** SOURCE PASSAGE **
———
Marshall Chess, son of Leonard Chess, conceived Rotary Connection in 1967 for Cadet Concept -- an upstart subsidiary of his father's Chess label. Chess initially centered the instrumentalists around a trio of musicians from a rock group called the Proper Strangers: drummer Kenny Venegas, bassist Mitch Aliotta, and guitarist Bobby Simms. Sidney Barnes, Minnie Riperton, and Judy Hauf were added as the vocalists. Upon the group's formation, Barnes was already something of a vagabond; his resume as a songwriter, background vocalist, and solo artist was extensive. Riperton was a veteran of the Chess ranks; she worked as a receptionist in the label's Chicago office, had been a member of the Gems, and released material under the name Angela Davis. Chess musical supervisor Charles Stepney -- a legendary composer, arranger, and producer -- was brought in to direct the group. He would also implement the skills of studio musicians from the extended Chess family throughout the group's existence, such as drummer Morris Jennings and guitarists Phil Upchurch, Bobby Christian, and Pete Cosey.
Under Stepney's guidance, Rotary Connection recorded and released their self-titled debut album in late 1967. The group's spacious sound was leavened by Stepney's often gorgeous and lilting string arrangements. The album featured both originals (co-written by Stepney and a number of other songwriters, including Barnes and future Riperton spouse Richard Rudolph) and radical covers of the Rolling Stones' "Ruby Tuesday" and Bob Dylan's "Like a Rolling Stone." This became the blueprint for what would follow from the group and, as a stunning (if flawed) debut, the album falls into that old rock trap of being viewed as the only essential one the group made.
———
** ACTIVITY LIST **
**1.** In the Rotary Connection passage, copy everything from "Under Stepney's guidance, Rotary" down to "the group made.", swapping "string arrangements" for "orchestral arrangements".
**2.** According to the Rotary Connection passage, under what name did Minnie Riperton release material?
**3.** Translate this sentence from the Rotary Connection passage into Spanish: "Sidney Barnes, Minnie Riperton, and Judy Hauf were added as the vocalists."
The listing that follows plays no part in this work.
———
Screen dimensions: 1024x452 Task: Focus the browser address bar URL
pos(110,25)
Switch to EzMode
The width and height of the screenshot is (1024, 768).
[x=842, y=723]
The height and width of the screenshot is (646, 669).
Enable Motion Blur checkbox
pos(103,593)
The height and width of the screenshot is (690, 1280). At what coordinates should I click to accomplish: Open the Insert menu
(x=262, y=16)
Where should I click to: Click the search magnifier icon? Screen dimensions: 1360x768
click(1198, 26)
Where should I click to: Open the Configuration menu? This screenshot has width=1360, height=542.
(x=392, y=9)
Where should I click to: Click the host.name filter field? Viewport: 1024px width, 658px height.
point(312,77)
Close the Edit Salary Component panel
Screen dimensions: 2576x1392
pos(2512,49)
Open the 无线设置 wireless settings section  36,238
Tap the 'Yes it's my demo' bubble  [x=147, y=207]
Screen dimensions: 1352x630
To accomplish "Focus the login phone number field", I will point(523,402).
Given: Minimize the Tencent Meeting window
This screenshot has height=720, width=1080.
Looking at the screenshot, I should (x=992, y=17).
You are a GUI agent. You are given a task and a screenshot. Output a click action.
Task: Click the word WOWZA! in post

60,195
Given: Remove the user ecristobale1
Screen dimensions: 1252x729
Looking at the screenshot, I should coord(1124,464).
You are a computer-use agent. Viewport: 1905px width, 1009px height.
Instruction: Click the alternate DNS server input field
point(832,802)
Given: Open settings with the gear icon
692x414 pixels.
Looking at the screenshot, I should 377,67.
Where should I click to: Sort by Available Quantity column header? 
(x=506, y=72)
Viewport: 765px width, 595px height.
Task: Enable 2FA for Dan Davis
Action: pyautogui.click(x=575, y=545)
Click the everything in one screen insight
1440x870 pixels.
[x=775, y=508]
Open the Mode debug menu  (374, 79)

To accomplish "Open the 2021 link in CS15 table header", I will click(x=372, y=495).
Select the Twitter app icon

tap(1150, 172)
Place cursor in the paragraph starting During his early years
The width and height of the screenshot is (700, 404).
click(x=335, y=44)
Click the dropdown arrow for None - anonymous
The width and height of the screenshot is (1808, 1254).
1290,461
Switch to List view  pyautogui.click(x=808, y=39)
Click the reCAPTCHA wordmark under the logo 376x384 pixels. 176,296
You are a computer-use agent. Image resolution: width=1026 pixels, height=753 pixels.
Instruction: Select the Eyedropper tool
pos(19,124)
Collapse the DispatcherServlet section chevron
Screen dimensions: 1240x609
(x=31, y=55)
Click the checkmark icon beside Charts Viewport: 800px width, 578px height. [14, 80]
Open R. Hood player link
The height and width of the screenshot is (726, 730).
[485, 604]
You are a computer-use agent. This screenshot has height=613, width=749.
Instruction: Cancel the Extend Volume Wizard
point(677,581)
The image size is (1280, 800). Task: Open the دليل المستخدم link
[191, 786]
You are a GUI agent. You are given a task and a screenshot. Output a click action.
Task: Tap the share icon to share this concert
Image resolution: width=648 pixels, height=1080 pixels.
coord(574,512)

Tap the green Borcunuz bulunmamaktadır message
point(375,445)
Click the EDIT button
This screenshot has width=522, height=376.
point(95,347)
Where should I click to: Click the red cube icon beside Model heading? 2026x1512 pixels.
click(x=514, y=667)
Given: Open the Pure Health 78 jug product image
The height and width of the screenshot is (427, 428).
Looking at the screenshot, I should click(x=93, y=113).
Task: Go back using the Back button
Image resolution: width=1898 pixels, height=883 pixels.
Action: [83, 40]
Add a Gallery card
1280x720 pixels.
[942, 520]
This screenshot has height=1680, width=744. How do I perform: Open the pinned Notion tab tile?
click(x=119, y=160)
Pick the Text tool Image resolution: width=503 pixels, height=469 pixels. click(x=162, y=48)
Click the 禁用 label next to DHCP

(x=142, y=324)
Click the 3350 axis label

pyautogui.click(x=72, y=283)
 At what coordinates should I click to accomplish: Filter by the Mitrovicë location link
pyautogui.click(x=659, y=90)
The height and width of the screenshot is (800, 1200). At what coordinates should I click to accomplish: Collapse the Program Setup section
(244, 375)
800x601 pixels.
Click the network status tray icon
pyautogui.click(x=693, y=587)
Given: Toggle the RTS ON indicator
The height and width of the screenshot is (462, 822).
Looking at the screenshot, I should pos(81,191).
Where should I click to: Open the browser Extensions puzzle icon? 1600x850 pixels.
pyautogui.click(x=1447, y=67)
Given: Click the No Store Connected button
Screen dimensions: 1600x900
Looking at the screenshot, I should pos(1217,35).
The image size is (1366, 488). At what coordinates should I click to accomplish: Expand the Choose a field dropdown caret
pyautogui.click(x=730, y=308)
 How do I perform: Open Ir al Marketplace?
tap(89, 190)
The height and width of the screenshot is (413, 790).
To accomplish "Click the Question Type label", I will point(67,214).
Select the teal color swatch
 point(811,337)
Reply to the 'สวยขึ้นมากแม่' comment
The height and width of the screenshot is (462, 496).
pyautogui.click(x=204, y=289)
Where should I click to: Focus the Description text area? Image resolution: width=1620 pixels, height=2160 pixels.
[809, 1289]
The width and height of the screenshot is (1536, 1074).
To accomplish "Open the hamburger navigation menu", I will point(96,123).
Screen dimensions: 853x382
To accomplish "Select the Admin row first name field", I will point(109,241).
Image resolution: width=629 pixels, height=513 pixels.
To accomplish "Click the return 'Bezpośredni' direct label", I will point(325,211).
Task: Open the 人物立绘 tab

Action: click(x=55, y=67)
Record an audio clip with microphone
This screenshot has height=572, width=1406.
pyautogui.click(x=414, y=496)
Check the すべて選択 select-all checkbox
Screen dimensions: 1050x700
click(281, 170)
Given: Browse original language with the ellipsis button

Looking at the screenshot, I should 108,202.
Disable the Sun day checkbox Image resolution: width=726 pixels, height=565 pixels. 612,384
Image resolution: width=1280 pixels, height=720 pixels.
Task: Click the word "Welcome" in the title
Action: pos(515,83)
———
** ANSWERS FOR THE EXERCISE **
**1.**
Under Stepney's guidance, Rotary Connection recorded and released their self-titled debut album in late 1967. The group's spacious sound was leavened by Stepney's often gorgeous and lilting orchestral arrangements. The album featured both originals (co-written by Stepney and a number of other songwriters, including Barnes and future Riperton spouse Richard Rudolph) and radical covers of the Rolling Stones' "Ruby Tuesday" and Bob Dylan's "Like a Rolling Stone." This became the blueprint for what would follow from the group and, as a stunning (if flawed) debut, the album falls into that old rock trap of being viewed as the only essential one the group made.

**2.** Angela Davis

**3.** Sidney Barnes, Minnie Riperton y Judy Hauf fueron incorporados como vocalistas.